Single by Disturbed

from the album The Sickness
- Released: February 20, 2001
- Recorded: 1999
- Genre: Nu metal
- Length: 3:47
- Label: Giant
- Songwriters: Steve Kmak; Dan Donegan; Mike Wengren; David Draiman;
- Producer: Johnny K

Disturbed singles chronology
| "Voices" (2000) | "The Game" (2001) | "Prayer" (2002) |

= The Game (Disturbed song) =

"The Game" is a song by American heavy metal band Disturbed.
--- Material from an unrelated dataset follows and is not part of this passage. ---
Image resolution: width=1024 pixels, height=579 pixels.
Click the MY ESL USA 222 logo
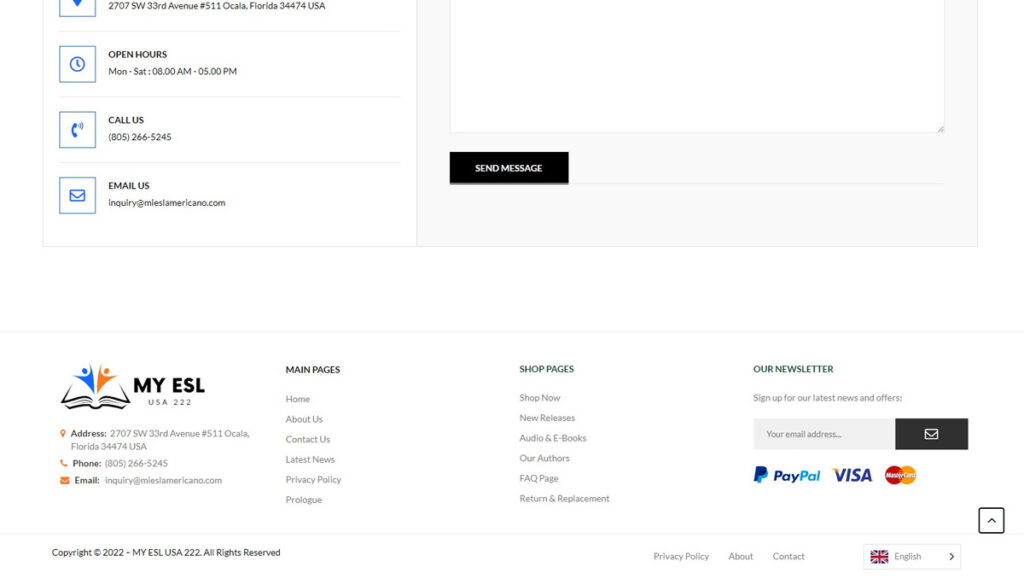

It was released on February 20, 2001, as the fourth and final single from the band's debut album The Sickness, and has remained a live staple since.

==Personnel==
- David Draiman – vocals
- Dan Donegan – guitar, electronics
- Steve Kmak – bass guitar
- Mike Wengren – drums, percussion, programming
- Johnny K – producer, engineer
- Andy Wallace – mixer
- Howie Weinberg – mastering

==Chart positions==

| Chart (2002) | Peak position |
|---|---|
| US Mainstream Rock (Billboard) | 34 |

==Certifications==

| Region | Certification | Certified units/sales |
| Australia (ARIA) | Gold | 35,000^{‡} |
| Canada (Music Canada) | Gold | 40,000^{‡} |
| United States (RIAA) | Gold | 500,000^{‡} |
^{‡} Sales+streaming figures based on certification alone.